Platon describes himself as "a disturber. I come and try to disturb the status quo." When Garfield asks whether that is a reasonable journalistic technique, Platon plays right into his hands with this reply: "I'm surprised that I’m allowed to carry on doing what I do every day…I’m still waiting to be sent out of the country for bad photographic behavior."

Another provocative if unsubstantiated point raised by Garfield: magazines and photographers may be so angry and frustrated by the control Hollywood celebrities [and their publicists] exercise, that they take it out on other subjects with less media savvy and power.

Greenberg observes that subjects assume the risk when they agree to a shoot. Then she goes on to admit, without naming names, that she's been assigned by magazine editors to "make people look bad." And finally she tells Garfield that she "doesn't know what those canons and ethics [of journalism] are" because she went to art school.

You can hear Garfield's jaw drop, dumbfounded by his luck in getting what amounts to admissions by three unrepentant artists that they aren't slaves to journalistic objectivity. He concludes that it's high time to spell out the rules of basic fairness in magazine portraiture "not because these issues are black and white, but because they obviously aren't."

Good luck with that memo, Bob.

You can listen to the 15-minute podcast here:

Click here to see a slideshow that goes with the podcast.

Comments

I know that there are instances where you can argue that both professions can cross over, but since when are portrait or fashion photographers journalists?

Creative portraits are staged, which goes against all the photojournalistic rules I've heard.

I was a photo editor at a national news magazine in the late 80's when the debate over the ethics of digital retouching was first emerging.

I always maintained that as a photo editor, the direction I gave to the photographer and my edit of the shoot was more "manipulative" than anything that could be done digitally.

Photojournalism is no more or less subjective than other forms journalism.
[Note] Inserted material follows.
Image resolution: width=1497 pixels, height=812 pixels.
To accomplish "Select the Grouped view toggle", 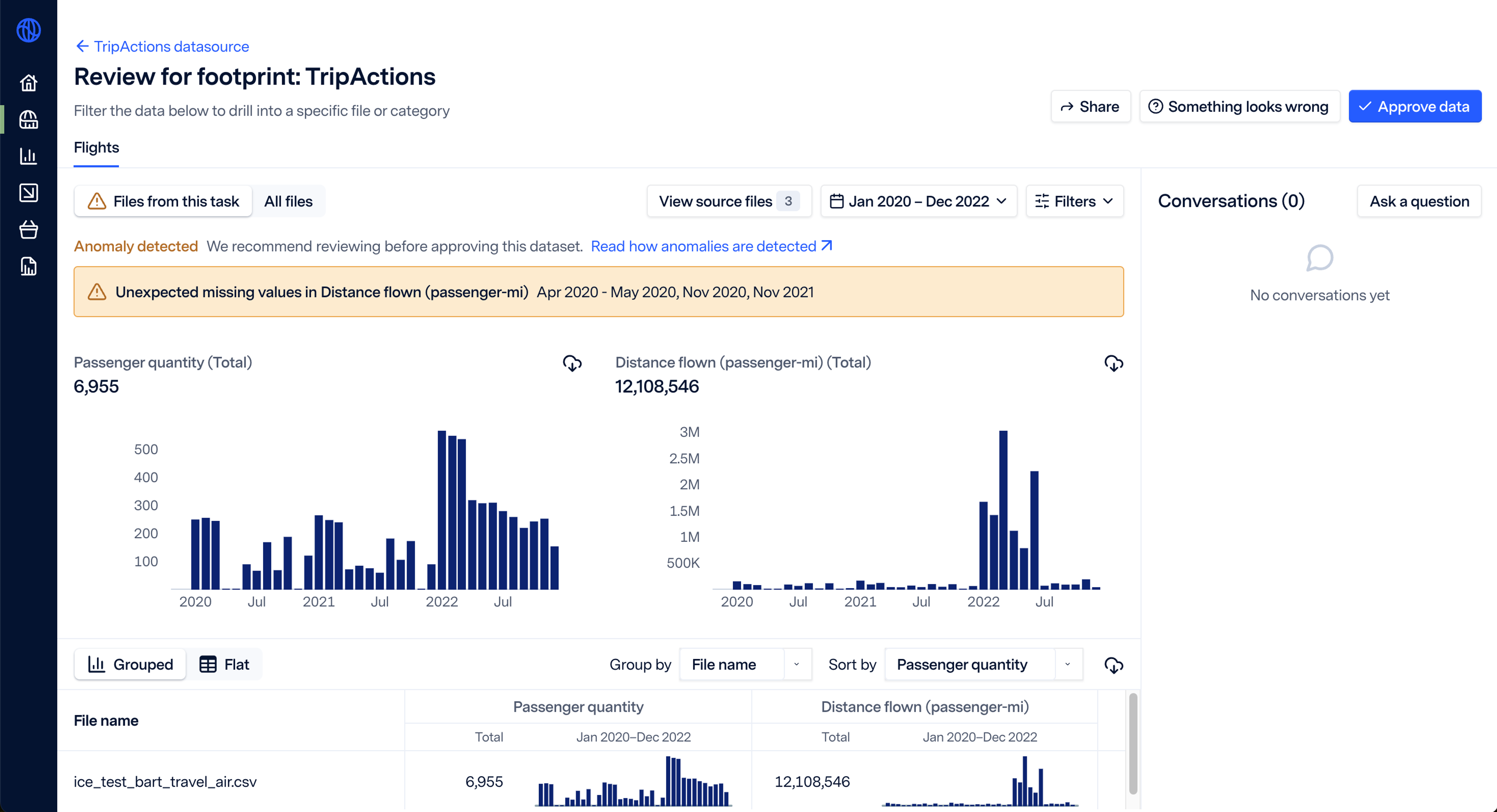I will [x=130, y=664].
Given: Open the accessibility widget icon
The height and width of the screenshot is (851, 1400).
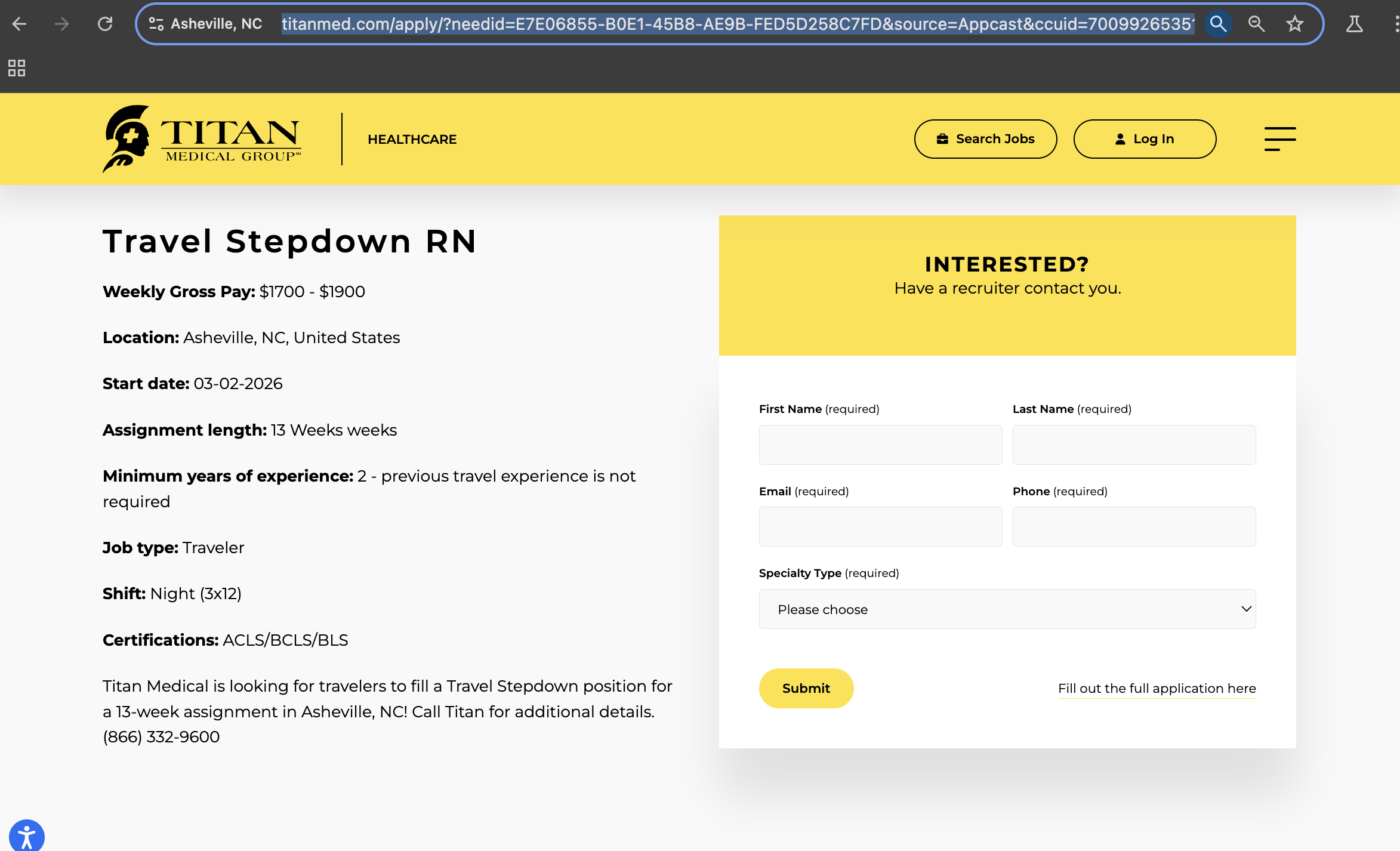Looking at the screenshot, I should coord(26,835).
Publications, editors, writers and producers have a point of view whether they acknowledge it, or even recognize it, or not.

We should all strive to be fair and ethical but we also need to realize the limitations of “objectivity.”

Context is everything. A picture of Dick Cheney looking demonic means one thing on the cover of Rolling Stone, something else entirely on the cover of the National Review.

The comments to this entry are closed.